Home › Buy Property in Dubai from Vijayawada: A Practical Guide for Indian Investors
Buy Property in Dubai from Vijayawada: A Practical Guide for Indian Investors
Dubai has become one of the more straightforward overseas property markets for investors from Andhra Pradesh, and buyers from Vijayawada are increasingly active in it. The reasons are practical: zero UAE tax on rental income or capital gains, 100% foreign freehold ownership in designated zones, interest-free off-plan payment plans, and a time zone that sits just 2.5 hours behind IST — meaning you can take a call with a Dubai broker during your lunch break. A direct flight from Vijayawada International Airport to Dubai runs roughly 3.5 to 4 hours, so a site visit is a long weekend, not an expedition.
At Al Kareem Properties, we work with overseas investors who complete the full purchase process remotely — from developer selection and reservation to DLD registration and handover — without needing to be on the ground. This guide sets out the numbers, the process, the costs, and the tax considerations specific to buyers based in Vijayawada so you can make an informed decision rather than an excited one.
Why Vijayawada Investors Look at Dubai Property
The comparison with local alternatives matters here. Residential property in Tier-2 Indian cities can deliver rental yields of 2–3% gross, and liquidity at exit is often slow.

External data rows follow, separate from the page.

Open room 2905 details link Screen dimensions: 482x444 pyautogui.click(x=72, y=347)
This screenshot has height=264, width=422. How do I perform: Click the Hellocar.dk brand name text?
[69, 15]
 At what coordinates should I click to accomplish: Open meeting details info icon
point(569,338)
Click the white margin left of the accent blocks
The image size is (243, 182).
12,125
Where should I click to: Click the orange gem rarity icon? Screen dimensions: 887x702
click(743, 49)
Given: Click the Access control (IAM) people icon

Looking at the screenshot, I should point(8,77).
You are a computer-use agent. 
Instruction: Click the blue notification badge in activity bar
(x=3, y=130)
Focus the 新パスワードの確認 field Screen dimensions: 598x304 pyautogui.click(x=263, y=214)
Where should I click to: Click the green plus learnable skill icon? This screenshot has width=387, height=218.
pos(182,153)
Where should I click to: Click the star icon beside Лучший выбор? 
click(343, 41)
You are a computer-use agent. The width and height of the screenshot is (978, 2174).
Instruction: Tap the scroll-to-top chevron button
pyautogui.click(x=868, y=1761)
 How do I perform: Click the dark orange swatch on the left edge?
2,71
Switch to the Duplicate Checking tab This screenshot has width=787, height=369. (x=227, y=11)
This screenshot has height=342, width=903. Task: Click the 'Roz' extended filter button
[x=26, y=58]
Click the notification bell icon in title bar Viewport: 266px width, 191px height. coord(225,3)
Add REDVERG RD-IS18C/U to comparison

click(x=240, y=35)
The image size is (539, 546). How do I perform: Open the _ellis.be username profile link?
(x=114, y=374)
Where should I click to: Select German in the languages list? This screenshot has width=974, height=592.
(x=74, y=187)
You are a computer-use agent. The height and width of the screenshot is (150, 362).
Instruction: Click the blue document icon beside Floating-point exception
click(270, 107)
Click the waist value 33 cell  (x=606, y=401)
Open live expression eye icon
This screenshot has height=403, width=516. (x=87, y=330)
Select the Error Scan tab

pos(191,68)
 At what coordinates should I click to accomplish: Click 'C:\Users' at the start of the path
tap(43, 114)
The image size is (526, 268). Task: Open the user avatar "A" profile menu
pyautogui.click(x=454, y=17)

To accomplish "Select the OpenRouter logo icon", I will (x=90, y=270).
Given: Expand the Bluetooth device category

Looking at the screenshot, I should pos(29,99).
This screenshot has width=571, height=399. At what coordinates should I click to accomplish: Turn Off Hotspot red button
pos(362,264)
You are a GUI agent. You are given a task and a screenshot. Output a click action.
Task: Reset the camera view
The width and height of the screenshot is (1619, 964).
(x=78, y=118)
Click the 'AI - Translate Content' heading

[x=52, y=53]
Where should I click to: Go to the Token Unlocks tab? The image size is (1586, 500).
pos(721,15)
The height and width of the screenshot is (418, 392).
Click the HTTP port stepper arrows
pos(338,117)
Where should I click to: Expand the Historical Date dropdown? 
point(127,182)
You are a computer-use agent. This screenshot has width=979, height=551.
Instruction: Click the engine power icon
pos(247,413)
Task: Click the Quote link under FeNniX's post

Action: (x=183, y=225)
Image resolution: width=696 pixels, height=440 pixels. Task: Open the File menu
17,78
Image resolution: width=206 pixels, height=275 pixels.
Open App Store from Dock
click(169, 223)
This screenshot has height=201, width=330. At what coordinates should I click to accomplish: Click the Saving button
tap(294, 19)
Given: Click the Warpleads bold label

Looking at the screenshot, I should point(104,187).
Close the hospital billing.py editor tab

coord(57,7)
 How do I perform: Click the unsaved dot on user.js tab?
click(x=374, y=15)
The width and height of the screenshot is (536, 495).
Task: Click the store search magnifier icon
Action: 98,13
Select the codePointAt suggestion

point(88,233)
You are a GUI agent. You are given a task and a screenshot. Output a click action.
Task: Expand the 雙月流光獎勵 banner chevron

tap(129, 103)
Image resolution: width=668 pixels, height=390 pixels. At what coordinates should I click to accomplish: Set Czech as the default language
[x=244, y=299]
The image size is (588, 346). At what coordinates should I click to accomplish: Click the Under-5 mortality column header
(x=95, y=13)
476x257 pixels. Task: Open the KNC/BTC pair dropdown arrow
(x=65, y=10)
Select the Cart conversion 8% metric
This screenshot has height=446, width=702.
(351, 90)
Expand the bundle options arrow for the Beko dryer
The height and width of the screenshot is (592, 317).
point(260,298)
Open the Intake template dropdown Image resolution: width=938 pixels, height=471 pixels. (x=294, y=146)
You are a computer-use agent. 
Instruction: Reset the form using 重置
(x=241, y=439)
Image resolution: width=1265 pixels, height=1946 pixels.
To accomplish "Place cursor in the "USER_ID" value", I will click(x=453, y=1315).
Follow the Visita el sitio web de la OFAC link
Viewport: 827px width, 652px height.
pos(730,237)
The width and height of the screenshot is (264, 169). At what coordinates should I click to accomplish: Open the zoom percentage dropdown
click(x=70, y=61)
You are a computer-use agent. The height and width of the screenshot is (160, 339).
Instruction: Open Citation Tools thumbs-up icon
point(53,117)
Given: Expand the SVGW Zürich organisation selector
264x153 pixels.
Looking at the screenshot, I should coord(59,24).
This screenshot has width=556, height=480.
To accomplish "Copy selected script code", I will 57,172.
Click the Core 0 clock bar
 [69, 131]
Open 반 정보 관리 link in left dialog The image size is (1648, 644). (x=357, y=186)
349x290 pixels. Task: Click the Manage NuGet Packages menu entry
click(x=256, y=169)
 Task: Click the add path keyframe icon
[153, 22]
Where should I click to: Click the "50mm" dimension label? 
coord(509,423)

Dubai's designated freehold zones offer gross rental yields of 10–11% in high-demand areas based on Al Kareem's current portfolio data — net returns are lower once service charges and occasional vacancy are accounted for, but the gap with Indian alternatives remains meaningful.
A second factor is currency and asset diversification. Holding an AED-denominated asset provides partial insulation against INR depreciation over time, though currency risk works both ways and is worth factoring into your return projections.
A third factor is the UAE's 0% tax environment: no property tax, no capital gains tax, no inheritance tax at the UAE level. Indian residents do need to account for Indian tax on rental income earned abroad (more on that below), but the absence of a UAE tax layer simplifies the overall structure considerably.
Finally, Dubai's 10-year Golden Visa is available on purchases of AED 2 million or more — roughly INR 4.5 Crore at current rates — and covers the buyer and immediate family. For Vijayawada professionals and business owners who travel frequently, this carries practical residency value. See our Golden Visa through property investment guide for full eligibility details.
Understanding the Costs Before You Commit
Transparent cost accounting is where many first-time overseas buyers get surprised. Here is what to budget beyond the purchase price:
- Dubai Land Department (DLD) transfer fee: 4% of the purchase price, paid at registration. On a AED 2M property this is AED 80,000 (approximately INR 18 Lakh).
- Admin and trustee fees: approximately AED 5,000–10,000 depending on the transaction.
- Service charges: these are annual fees levied by the building's owners association for maintenance of common areas. They vary by project and developer but can range from AED 8–20 per sq ft per year. A 700 sq ft apartment at AED 15/sq ft carries AED 10,500 in annual service charges — this directly reduces your net yield, so always ask for the RERA-registered service charge rate before reserving.
- Vacancy risk: 10–11% gross assumes a tenanted unit. Budget for 1–2 months of vacancy per year in your net yield calculation.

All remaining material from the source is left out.